─── Reading text

For nine months, Terri Richardson has seen her eldest son only in her dreams during fitful sleep.
"In my dreams, I'm running toward him, but he keeps getting farther and farther away," she said by phone from her North Carolina home. "In another, I was in a crowd of people and I kept seeing him, but I walk over there and he isn't there."
Turlock resident Korey Kauffman, whose 27th birthday was this month, has been missing since March 29. No one has seen him and there have been no outgoing calls on his cell phone since that day.
Kauffman's family members, who refer to him in the past tense, think he was killed.
"I can't imagine never ever talking to him again.
It's not even real," Richardson said, pausing to sob. "I want to have hope, but when you are a mother and something happens to your child, you just know."
Beyond a mother's intuition, Stanislaus County sheriff's detectives say there is evidence of foul play.
They will not discuss the details of that evidence, but gave an account of the day Kauffman went missing and the course on which their investigation has led them:
On March 29, Kauffman left a friend's house on Lander Avenue in Turlock to walk several blocks to a home on Ninth Street to pursue something that "piqued his interest," said Detective Cory Brown.
Kauffman made a living scrapping metal, Brown said. Some he obtained legally, but some of it he stole from closed businesses, Brown said. Kauffman is well-liked among his group of friends, but a venture such as scrapping is guaranteed to generate a few enemies, he added.
The day before he went missing, Kauffman was in an argument about money with a man who threatened to "cut him from ear to ear," Brown said.
That man has been interviewed extensively by detectives and has been ruled out as a suspect, but detectives think theft could have been a driving factor in Kauffman's disappearance.
"We believe he is the victim of foul play," Brown said. "Whether he is dead or not, I don't think he left Ninth Street of his own free will."
Richardson, who last saw her son when she visited him in Turlock in October, admits he had issues and his life was at times tumultuous. But fundamentally, he was good, she said. "He tried to act like the tough guy, but in front of me, he was always a mama's boy."

──────
─── Record set

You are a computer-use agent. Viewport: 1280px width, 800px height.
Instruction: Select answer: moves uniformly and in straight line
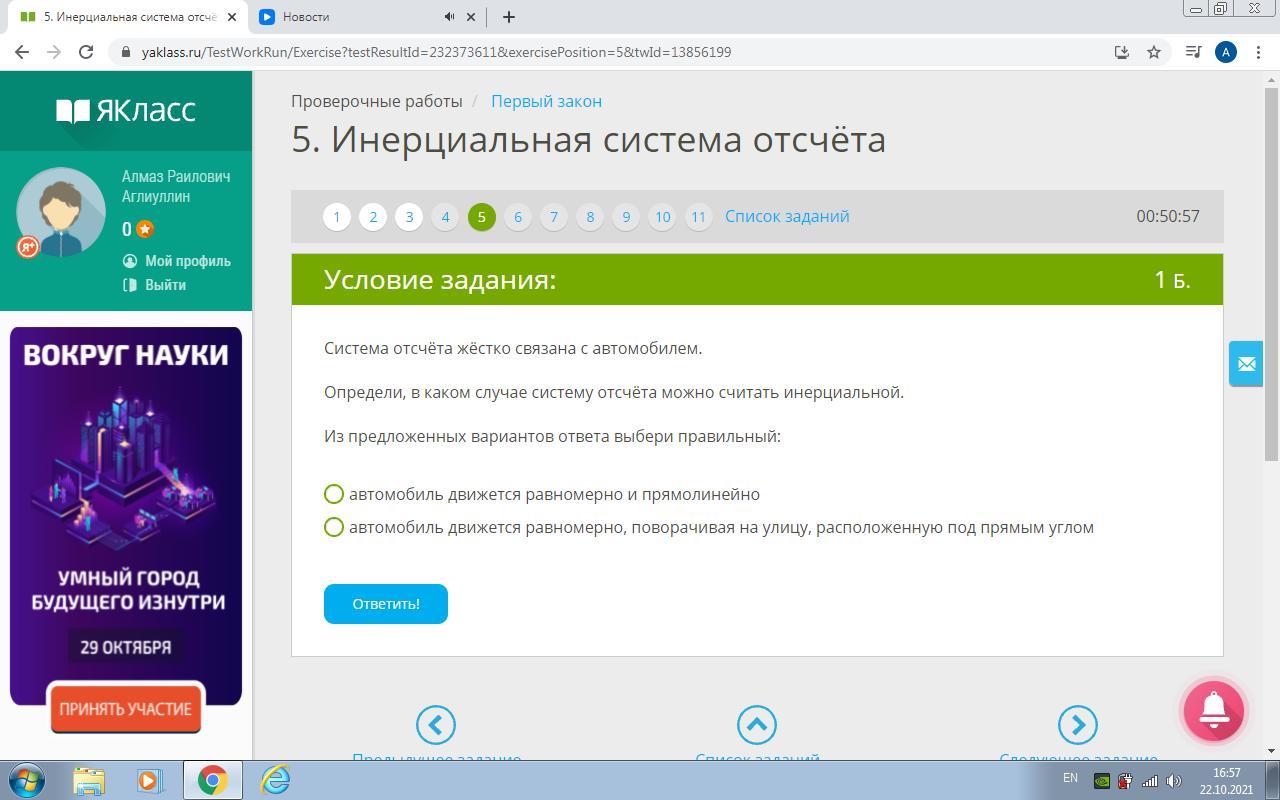[334, 494]
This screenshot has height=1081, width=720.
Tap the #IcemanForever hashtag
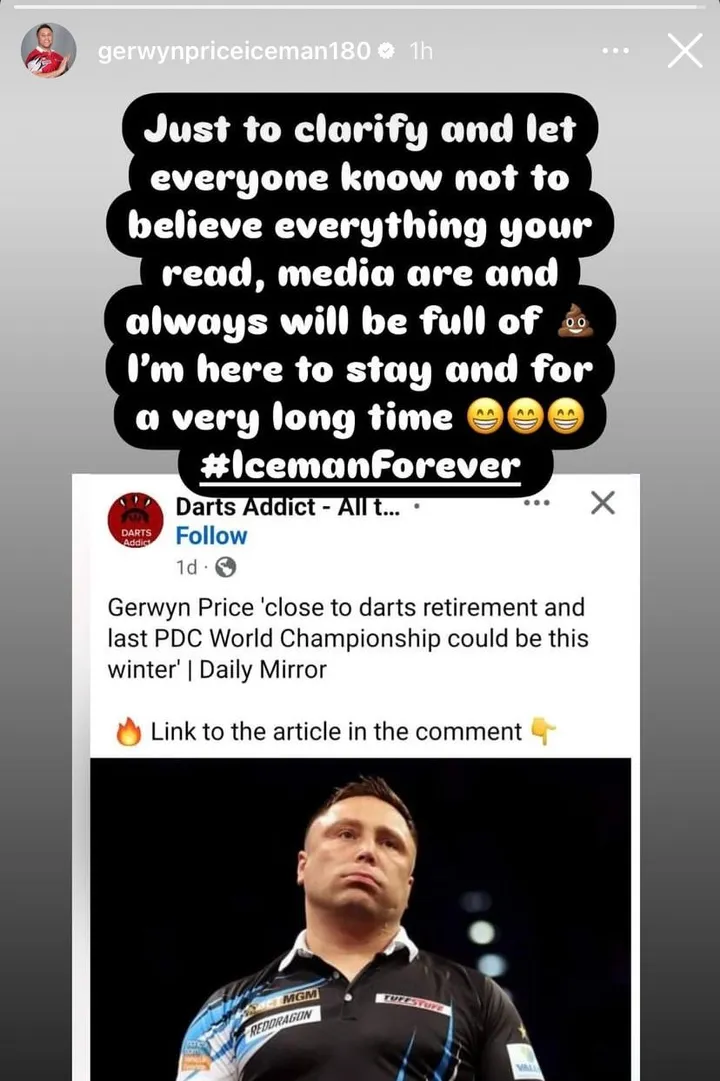pos(360,467)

──────

Directions
In the article about Korey Kauffman's disappearance, how did Kauffman make a living? Nothing in the entries is needed here.

Finished exercise
He made a living scrapping metal.